▶ [ACTIVITY] There should be no pictures in your answer, only an exact copy of the lines from the one with "Task: Click lookup icon beside Partner field" through the end of the material.

----------

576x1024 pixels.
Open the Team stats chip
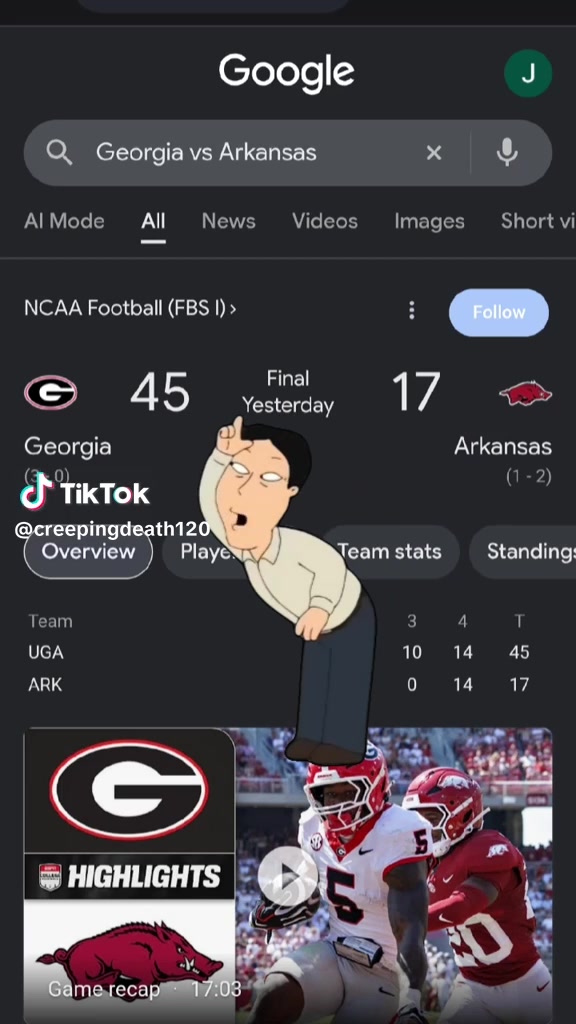(390, 552)
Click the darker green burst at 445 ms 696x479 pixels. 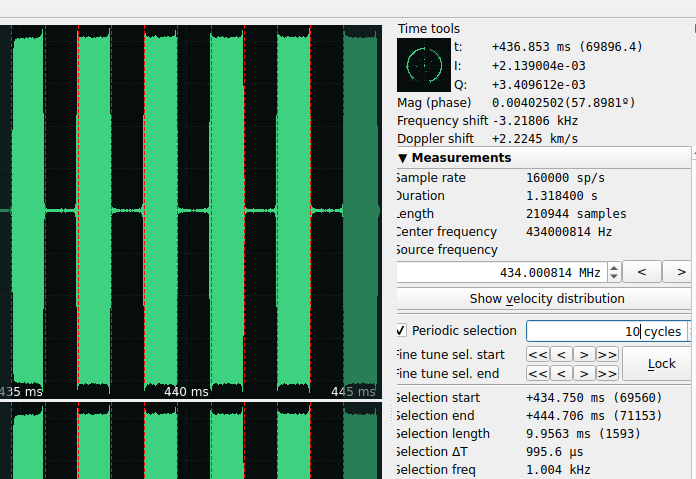tap(359, 210)
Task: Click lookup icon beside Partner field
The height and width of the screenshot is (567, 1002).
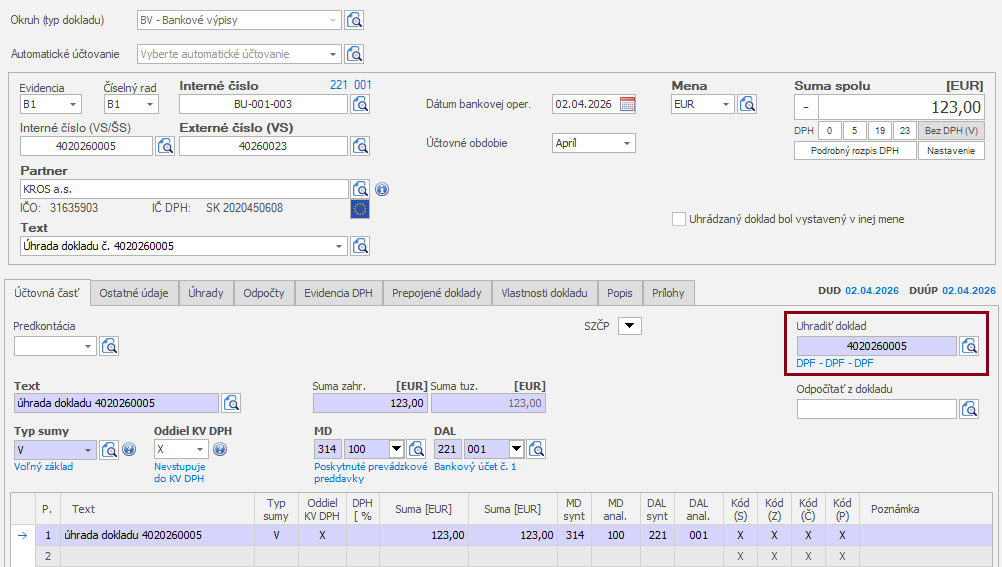Action: click(x=360, y=189)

----------

▶ [ANSWER TO THE EXERCISE]
Task: Click lookup icon beside Partner field
The height and width of the screenshot is (567, 1002).
Action: click(x=360, y=189)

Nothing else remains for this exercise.